Streptococcus agalactiae is a leading cause of infections in neonates. This opportunistic pathogen colonizes the vagina, where it has to cope with acidic pH and hydrogen peroxide produced by lactobacilli. Thus, in the host, this bacterium possesses numerous adaptation mechanisms in which the pleiotropic regulators play a major role. The transcriptional regulator CcpA (catabolite control protein A) has previously been shown to be the major regulator involved in carbon catabolite repression in Gram-positive bacteria but is also involved in other functions. By transcriptomic analysis, we characterized the CcpA-dependent gene regulation in S. agalactiae. Approximately 13.5% of the genome of S. agalactiae depends on CcpA for regulation and comprises genes involved in sugar uptake and fermentation, confirming the role of CcpA in carbon metabolism. We confirmed by electrophoretic mobility shift assays (EMSAs) that the DNA binding site called cis-acting catabolite responsive element (cre) determined for other streptococci was effective in S. agalactiae. We also showed that CcpA is of capital importance for survival under acidic and oxidative stresses and is implicated in macrophage survival by regulating several genes putatively or already described as involved in stress response.
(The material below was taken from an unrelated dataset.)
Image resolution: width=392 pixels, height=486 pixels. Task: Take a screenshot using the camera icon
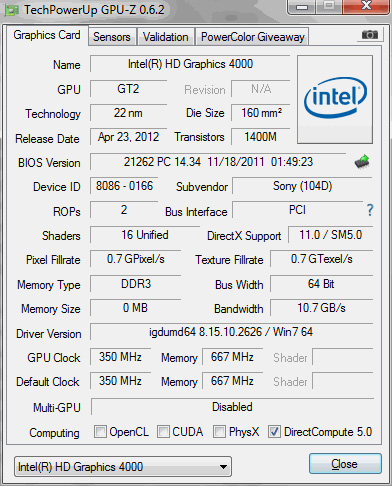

Among them, we focused our study on SAK_1689, which codes a putative UspA protein. We demonstrated that SAK_1689, highly downregulated by CcpA, is overexpressed under oxidative stress conditions, this overexpression being harmful for the bacterium in a ΔccpA mutant. IMPORTANCE Streptococcus agalactiae is a major cause of disease burden leading to morbidity and mortality in neonates worldwide. Deciphering its adaptation mechanisms is essential to understand how this bacterium manages to colonize its host. Here, we determined the regulon of the pleiotropic regulator CcpA in S. agalactiae. Our findings reveal that CcpA is not only involved in carbon catabolite repression, but is also important for acidic and oxidative stress resistance and survival in macrophages.

Inductors and regulatory properties of the genomic island-associated fru2 metabolic operon of Streptococcus agalactiae.
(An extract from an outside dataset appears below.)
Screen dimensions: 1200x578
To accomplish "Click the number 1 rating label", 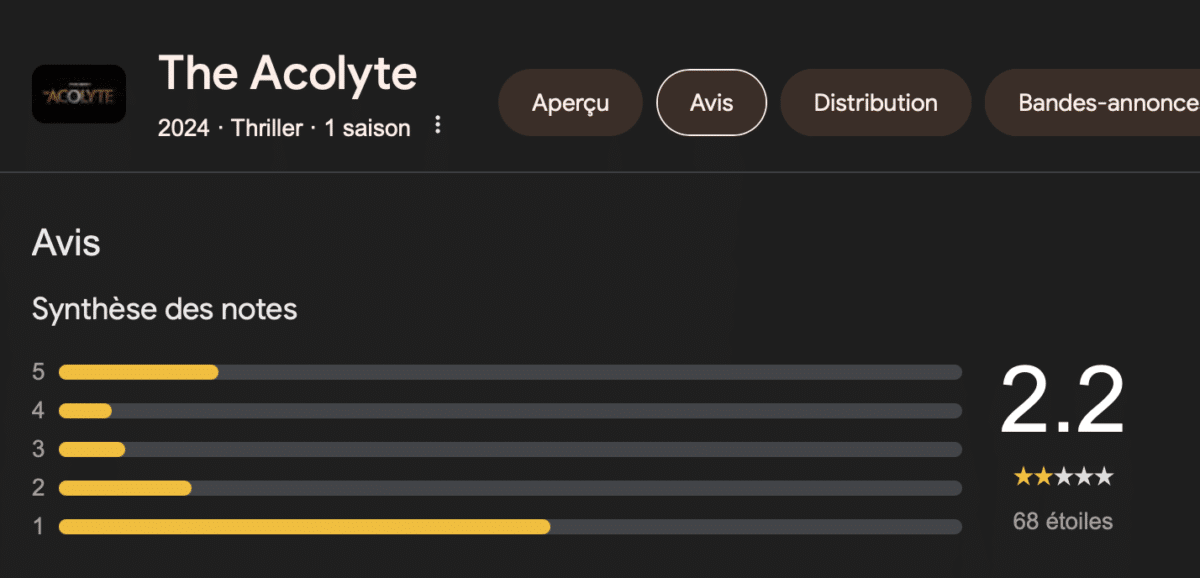I will (x=38, y=526).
The fru2 metabolic operon of Streptococcus agalactiae encodes the phosphoenolpyruvate:carbohydrate phosphotransferase system (PTS) enzyme II complex Fru2 (EIIBFru2 , EIIAFru2 , and EIICFru2 ); Fru2 R, a transcriptional activator with PTS regulatory domains (PRDs); a d-allulose-6-phosphate 3-epimerase; a transaldolase; and a transketolase. We showed that the transcription of fru2 is induced during the stationary phase of growth in complex media and during incubation in human cerebrospinal or amniotic fluids. d-allose and d-ribose are environmental signals governing this induction. PTSFru2 is involved in the activation of the fru2 promoter, and the histidine-67 of EIIAFru2 and the cysteine-9 of EIIBFru2 are important for this function. The activation of fru2 is also controlled by Fru2 R. The histidine-243 in the PRD1 domain, the histidine-323 in the PRD2 domain, the cysteine-400 in the EIIB-like domain, and the histidine-549 in the EIIA-like domain are important for the function of Fru2 R. Fru2 R binds to a DNA region containing palindromic sequences upstream of the identified transcriptional start site. EIIBFru2 interacts physically with the C-terminal part of Fru2 R (expressing the EIIB-like and EIIA-like motifs) and with EIIAFru2 . We propose a model of regulation of fru2 depending on the presence of an activatory carbohydrate in the growth medium.